In the data below, rewrite the lines as a numbered list, starting with the line that contains "The width and height of the screenshot is (1410, 840)." and going on through the line that contains "Action: 1542,80". Leave out any blank lines.

»»

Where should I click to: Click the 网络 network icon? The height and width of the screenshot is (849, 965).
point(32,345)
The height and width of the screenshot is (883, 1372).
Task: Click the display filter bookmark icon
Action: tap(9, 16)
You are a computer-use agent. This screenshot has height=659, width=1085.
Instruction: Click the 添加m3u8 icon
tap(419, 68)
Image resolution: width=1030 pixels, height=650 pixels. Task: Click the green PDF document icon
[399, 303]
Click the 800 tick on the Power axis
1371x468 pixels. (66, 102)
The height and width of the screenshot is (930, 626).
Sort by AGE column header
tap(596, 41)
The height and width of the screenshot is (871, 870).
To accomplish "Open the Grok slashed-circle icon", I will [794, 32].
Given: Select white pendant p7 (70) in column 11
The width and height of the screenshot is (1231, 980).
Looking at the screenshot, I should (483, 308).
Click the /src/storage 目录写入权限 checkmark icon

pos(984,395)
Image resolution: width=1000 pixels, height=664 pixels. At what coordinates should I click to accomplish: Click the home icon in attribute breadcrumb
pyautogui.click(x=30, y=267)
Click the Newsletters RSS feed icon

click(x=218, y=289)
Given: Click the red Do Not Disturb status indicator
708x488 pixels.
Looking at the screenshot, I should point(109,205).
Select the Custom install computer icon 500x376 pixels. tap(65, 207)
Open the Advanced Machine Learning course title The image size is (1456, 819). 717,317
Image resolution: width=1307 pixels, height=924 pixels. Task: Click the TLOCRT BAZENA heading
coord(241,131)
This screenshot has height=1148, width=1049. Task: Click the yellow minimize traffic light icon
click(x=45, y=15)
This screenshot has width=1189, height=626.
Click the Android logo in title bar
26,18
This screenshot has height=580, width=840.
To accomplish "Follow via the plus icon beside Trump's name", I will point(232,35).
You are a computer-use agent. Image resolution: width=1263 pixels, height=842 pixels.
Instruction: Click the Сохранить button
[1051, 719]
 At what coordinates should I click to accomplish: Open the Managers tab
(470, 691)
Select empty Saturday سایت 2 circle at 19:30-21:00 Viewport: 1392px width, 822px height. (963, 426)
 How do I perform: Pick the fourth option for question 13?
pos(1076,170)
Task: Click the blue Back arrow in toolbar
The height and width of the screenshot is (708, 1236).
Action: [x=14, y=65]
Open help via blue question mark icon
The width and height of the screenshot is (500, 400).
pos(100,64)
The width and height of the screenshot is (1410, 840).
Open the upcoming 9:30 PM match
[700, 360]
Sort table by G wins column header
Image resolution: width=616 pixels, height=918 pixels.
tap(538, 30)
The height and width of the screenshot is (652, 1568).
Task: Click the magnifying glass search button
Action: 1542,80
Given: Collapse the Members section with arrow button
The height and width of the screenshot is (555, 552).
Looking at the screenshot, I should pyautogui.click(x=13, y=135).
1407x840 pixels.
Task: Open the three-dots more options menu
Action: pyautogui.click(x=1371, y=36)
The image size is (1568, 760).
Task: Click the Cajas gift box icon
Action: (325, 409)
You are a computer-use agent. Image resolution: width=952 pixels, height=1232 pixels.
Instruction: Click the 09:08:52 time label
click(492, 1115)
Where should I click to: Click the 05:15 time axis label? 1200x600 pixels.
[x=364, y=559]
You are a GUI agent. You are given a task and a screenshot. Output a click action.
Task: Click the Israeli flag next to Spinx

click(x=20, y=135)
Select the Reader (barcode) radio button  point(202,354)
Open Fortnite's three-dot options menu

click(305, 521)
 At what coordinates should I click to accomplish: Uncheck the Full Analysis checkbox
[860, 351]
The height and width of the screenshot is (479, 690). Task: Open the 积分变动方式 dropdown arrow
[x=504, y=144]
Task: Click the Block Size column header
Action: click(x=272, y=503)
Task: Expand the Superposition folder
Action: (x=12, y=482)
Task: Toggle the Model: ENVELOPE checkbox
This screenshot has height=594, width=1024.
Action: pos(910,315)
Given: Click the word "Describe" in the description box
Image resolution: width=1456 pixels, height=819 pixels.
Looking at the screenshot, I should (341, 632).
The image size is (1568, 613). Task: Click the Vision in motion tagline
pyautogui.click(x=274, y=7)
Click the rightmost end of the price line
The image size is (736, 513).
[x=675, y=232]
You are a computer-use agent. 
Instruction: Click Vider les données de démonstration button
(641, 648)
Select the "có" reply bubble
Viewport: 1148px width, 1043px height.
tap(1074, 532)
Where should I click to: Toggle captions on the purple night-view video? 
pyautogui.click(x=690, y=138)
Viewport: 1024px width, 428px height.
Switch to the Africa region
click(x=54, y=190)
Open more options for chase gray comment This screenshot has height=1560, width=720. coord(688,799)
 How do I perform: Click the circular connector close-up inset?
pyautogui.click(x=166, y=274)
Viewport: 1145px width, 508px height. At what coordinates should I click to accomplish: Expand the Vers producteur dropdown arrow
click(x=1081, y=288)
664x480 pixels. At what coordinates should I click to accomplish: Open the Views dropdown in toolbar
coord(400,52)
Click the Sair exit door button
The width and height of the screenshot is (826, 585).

««

(Full solution):
1. The width and height of the screenshot is (1410, 840).
2. Open the upcoming 9:30 PM match
3. [700, 360]
4. Sort table by G wins column header
5. Image resolution: width=616 pixels, height=918 pixels.
6. tap(538, 30)
7. The height and width of the screenshot is (652, 1568).
8. Task: Click the magnifying glass search button
9. Action: 1542,80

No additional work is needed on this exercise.